Task prompt:
Put the stretch of data from the line containing "Click the edit icon for the Rejected row" through the line containing "click(41, 92)" into a numbered list, leaving out blank lines.

[Dataset records]
⟨
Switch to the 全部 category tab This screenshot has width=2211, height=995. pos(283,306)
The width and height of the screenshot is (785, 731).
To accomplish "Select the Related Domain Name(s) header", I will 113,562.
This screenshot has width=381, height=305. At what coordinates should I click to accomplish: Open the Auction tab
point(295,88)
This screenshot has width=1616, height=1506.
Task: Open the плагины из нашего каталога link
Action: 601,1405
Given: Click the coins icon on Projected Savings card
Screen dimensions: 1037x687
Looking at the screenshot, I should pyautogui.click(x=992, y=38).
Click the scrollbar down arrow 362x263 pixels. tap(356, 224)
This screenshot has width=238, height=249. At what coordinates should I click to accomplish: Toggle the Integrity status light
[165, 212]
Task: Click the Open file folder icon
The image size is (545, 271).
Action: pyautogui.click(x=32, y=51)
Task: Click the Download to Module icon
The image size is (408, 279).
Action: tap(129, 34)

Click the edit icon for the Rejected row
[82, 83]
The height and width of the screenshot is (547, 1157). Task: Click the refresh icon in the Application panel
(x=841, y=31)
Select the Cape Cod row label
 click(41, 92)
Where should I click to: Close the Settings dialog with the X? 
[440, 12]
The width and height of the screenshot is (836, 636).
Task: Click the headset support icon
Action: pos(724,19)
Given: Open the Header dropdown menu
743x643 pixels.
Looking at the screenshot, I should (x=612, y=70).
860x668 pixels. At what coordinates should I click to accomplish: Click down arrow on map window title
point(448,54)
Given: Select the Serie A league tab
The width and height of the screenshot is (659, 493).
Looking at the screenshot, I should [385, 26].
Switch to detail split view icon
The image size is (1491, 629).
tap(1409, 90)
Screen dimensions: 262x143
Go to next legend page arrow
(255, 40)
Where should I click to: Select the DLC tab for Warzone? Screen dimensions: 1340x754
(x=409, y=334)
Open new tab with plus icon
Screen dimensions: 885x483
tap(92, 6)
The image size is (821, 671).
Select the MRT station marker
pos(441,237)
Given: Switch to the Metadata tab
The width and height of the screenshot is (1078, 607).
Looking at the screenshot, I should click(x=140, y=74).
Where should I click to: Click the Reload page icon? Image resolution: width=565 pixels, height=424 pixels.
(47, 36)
⟩
Answer in full:
1. Click the edit icon for the Rejected row
2. [82, 83]
3. The height and width of the screenshot is (547, 1157). Task: Click the refresh icon in the Application panel
4. (x=841, y=31)
5. Select the Cape Cod row label
6.  click(41, 92)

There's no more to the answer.